--- What you should do ---
Look through the entries below and return all lines including the word "Group".

(Data for this exercise Opens)

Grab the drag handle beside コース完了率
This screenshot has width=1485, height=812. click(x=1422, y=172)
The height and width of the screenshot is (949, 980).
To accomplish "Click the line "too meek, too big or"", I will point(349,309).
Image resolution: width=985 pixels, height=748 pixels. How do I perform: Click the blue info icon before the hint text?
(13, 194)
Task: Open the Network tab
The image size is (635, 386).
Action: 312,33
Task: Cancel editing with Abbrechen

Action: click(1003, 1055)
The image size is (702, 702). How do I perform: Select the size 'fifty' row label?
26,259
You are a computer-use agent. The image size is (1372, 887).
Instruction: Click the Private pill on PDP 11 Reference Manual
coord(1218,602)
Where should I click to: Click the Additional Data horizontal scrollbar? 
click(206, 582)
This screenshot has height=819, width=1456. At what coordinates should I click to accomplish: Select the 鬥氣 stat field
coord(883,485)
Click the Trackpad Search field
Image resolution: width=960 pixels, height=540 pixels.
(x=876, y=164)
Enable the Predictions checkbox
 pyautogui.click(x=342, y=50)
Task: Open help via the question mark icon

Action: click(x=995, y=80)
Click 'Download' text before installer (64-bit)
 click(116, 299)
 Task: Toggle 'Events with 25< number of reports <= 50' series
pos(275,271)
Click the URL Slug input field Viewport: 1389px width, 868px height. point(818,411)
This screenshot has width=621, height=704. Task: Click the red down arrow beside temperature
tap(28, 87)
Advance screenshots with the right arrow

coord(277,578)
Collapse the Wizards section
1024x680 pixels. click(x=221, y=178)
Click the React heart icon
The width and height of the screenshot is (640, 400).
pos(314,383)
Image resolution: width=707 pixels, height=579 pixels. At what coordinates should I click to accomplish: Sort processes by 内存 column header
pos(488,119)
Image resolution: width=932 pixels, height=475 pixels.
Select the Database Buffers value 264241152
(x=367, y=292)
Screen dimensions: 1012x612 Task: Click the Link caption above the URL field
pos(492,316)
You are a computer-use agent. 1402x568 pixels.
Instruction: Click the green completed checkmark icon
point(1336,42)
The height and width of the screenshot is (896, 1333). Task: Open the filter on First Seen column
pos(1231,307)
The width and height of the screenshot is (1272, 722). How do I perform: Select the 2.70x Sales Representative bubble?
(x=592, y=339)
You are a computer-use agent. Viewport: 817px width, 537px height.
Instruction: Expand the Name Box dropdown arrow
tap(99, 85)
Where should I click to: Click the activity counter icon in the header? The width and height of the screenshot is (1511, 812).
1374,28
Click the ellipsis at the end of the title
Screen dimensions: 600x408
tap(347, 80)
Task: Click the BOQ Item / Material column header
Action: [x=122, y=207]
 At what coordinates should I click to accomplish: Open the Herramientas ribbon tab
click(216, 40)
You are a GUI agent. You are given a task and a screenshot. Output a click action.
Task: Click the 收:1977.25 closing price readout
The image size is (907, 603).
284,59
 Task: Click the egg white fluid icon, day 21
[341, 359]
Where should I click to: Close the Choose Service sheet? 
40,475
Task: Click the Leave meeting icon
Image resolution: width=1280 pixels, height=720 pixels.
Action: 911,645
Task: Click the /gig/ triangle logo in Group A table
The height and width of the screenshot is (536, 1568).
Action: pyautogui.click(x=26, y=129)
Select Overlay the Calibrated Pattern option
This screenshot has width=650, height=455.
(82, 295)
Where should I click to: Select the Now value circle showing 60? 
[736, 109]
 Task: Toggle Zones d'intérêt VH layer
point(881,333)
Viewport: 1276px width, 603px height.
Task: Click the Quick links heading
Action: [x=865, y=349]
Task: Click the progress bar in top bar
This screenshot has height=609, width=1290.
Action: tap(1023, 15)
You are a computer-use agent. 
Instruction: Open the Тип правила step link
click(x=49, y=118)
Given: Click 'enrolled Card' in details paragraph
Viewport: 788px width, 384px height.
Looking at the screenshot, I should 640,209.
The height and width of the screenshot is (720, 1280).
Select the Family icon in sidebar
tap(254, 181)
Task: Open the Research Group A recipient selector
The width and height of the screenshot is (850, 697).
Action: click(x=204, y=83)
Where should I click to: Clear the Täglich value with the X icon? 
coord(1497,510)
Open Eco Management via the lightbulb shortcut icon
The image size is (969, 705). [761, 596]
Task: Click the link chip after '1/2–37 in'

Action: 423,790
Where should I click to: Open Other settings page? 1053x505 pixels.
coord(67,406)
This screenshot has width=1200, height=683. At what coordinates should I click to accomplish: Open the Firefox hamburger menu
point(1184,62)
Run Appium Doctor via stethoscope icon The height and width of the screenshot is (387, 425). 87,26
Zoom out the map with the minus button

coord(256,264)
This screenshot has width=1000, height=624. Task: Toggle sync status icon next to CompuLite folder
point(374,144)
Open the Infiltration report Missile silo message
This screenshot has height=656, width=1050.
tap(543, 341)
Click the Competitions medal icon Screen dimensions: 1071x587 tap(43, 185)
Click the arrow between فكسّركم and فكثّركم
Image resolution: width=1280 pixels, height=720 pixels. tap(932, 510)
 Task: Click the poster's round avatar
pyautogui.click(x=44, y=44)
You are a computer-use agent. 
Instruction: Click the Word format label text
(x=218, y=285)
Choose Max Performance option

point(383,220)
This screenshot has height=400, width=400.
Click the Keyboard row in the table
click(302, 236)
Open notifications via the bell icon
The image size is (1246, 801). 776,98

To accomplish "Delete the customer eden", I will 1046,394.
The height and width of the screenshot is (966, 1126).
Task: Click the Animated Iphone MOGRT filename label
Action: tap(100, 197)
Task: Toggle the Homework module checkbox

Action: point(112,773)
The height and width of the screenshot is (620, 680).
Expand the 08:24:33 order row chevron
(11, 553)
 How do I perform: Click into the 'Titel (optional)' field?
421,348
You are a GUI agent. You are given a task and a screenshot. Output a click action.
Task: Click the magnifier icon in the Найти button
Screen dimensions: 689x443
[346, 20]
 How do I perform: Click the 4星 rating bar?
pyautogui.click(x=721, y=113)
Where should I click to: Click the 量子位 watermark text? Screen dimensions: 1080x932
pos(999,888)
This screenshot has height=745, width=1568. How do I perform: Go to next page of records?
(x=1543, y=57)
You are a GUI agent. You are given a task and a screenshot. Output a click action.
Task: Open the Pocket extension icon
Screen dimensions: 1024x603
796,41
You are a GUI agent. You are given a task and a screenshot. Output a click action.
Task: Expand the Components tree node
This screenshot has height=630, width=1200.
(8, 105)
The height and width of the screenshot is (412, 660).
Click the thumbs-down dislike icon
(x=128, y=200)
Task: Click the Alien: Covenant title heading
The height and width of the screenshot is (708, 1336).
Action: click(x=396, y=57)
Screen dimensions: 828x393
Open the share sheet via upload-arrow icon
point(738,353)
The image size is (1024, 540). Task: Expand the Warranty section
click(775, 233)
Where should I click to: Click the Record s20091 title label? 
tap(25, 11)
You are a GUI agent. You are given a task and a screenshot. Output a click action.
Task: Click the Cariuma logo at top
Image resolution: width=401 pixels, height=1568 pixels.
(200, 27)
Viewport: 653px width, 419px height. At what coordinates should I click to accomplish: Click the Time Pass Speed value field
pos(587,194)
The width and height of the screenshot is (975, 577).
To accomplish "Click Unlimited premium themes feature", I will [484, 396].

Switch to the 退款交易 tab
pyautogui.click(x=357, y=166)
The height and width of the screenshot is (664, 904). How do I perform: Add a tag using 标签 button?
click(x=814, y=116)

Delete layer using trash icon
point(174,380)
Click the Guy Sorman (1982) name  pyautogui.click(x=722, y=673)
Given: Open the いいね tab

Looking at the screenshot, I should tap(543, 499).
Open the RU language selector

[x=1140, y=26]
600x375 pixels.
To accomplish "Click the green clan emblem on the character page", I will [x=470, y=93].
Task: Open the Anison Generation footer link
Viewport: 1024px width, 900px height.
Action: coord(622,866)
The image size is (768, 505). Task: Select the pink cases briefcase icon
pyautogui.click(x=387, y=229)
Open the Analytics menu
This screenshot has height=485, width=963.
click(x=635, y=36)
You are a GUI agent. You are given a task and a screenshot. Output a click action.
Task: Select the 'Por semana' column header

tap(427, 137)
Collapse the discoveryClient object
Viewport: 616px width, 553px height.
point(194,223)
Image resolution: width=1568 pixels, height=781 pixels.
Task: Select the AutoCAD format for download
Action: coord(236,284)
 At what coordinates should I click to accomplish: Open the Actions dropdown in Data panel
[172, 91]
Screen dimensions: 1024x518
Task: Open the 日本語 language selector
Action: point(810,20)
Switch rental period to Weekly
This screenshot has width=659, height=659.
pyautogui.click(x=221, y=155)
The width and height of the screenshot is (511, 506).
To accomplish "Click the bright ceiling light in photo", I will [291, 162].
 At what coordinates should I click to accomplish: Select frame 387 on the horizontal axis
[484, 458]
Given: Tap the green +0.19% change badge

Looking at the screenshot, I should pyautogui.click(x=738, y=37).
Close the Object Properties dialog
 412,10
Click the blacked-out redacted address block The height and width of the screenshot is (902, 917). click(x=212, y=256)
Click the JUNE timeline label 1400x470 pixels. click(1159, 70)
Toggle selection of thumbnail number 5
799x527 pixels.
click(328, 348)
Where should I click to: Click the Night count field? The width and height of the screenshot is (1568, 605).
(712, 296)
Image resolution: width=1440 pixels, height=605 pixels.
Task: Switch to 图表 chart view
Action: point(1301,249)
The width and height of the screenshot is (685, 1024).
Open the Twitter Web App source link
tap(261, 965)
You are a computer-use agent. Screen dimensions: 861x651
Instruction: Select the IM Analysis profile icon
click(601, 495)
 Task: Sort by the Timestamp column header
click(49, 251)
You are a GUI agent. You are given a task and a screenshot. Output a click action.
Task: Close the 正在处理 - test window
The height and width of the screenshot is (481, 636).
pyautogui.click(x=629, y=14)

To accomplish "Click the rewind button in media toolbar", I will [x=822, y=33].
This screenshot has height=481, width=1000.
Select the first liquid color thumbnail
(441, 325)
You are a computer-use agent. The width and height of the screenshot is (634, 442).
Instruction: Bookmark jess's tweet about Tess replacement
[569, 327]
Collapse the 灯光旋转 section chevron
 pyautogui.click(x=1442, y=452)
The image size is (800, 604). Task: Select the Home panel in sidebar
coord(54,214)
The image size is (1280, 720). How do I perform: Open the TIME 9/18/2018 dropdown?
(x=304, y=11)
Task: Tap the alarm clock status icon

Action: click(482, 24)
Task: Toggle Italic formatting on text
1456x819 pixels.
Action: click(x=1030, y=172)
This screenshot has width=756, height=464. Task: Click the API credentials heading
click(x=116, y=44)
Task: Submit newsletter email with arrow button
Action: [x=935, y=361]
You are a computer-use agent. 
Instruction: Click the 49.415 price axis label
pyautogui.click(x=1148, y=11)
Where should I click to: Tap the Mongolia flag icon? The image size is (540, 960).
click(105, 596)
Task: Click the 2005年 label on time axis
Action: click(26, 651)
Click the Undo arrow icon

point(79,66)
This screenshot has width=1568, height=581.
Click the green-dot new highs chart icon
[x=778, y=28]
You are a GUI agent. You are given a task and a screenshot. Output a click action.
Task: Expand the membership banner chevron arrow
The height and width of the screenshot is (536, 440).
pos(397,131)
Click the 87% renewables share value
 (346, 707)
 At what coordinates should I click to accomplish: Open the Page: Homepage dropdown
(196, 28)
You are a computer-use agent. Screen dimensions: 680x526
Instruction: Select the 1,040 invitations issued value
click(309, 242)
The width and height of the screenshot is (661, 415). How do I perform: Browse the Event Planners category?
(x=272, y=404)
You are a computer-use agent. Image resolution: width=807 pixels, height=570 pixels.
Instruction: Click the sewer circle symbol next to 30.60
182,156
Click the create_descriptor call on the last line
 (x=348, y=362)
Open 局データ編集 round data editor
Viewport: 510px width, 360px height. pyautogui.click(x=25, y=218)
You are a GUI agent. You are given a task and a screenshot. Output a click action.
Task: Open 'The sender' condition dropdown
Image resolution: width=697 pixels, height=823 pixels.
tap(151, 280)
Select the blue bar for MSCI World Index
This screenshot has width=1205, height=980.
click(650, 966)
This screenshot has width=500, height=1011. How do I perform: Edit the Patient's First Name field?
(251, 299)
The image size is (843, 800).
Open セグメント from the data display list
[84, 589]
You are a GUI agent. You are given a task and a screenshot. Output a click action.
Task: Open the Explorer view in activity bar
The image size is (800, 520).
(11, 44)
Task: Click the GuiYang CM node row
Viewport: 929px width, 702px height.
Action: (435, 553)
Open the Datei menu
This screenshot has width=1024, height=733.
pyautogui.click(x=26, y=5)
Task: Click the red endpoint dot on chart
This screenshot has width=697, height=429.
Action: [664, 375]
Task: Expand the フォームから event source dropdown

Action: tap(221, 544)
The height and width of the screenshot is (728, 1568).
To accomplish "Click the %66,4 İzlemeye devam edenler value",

(Data for this exercise Closes)

--- Exercise answer ---
Task: Click the /gig/ triangle logo in Group A table
Task: Open the Research Group A recipient selector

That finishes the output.